>> Begin Extract to read

In so doing, she offers her own answer to the question of what made survival possible for women in the camps: friendship. The kind that lives in acts, not words, that surrenders a morsel of chocolate to a sick companion, that snatches away tainted water just in time, that drags along the one who fainted on the march. Friendship — how amazing to find it blooming in that world of the camps.

Don't be afraid to read this book. Although it contains harsh and disturbing images, it is not a victim's lament. It is not a sad story. Together, Tania, Eva and Ilse — the budding poet, the premature cynic and the lusty optimist — are the Three Musketeers of Theresienstadt. They find each other after the narrator, Tania, deported to the camp during the invasion, loses first her brother, then both parents. During the selection, her father was sent left to "the wire, the watchtower ... the flames of the chimney." When the mother elects to stay with him — she had been sent right, along with Tania — Tania reflected on their long love but also perceived, bitterly: "Through their lives they left the decisions to God and the authorities ... [now] I hear Mother make her first and final decision: 'I am going to stay with Father. Here.' "

But young Tania and her girlfriends couldn't stop the life force in them if they tried. They exult in the smell of pines, the perfume of bread, a shower that turns out to be ... a shower. They tease and quarrel and make up. They can be mordantly funny. But growing girls need more than a daily slice of bread and a bowl of watery soup. Berger chronicles hunger from its first in-dwelling as "the round light space in the middle of my body" to the near coma of advanced starvation.

>> End Extract to read

* **Things to do**
1) In one to three sentences, explain why the excerpt on Theresienstadt urges readers not to be afraid of the book.
2) Echo the excerpt on Theresienstadt word for word, between "In so doing, she" and "of the camps.", inclusive.
Rely only on the excerpt on Theresienstadt to complete these tasks.

>> Begin Data lines

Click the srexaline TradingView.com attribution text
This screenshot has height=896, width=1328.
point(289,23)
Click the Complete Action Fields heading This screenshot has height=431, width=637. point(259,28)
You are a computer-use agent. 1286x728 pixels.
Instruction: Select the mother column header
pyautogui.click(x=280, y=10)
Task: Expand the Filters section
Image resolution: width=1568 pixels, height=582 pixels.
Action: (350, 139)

>> End Data lines

* **Task results**
1) Although the book contains harsh and disturbing images, it is not a victim's lament or a sad story. Tania, Eva and Ilse come together as the Three Musketeers of Theresienstadt, and the girls' life force cannot be stopped.

2)
In so doing, she offers her own answer to the question of what made survival possible for women in the camps: friendship. The kind that lives in acts, not words, that surrenders a morsel of chocolate to a sick companion, that snatches away tainted water just in time, that drags along the one who fainted on the march. Friendship — how amazing to find it blooming in that world of the camps.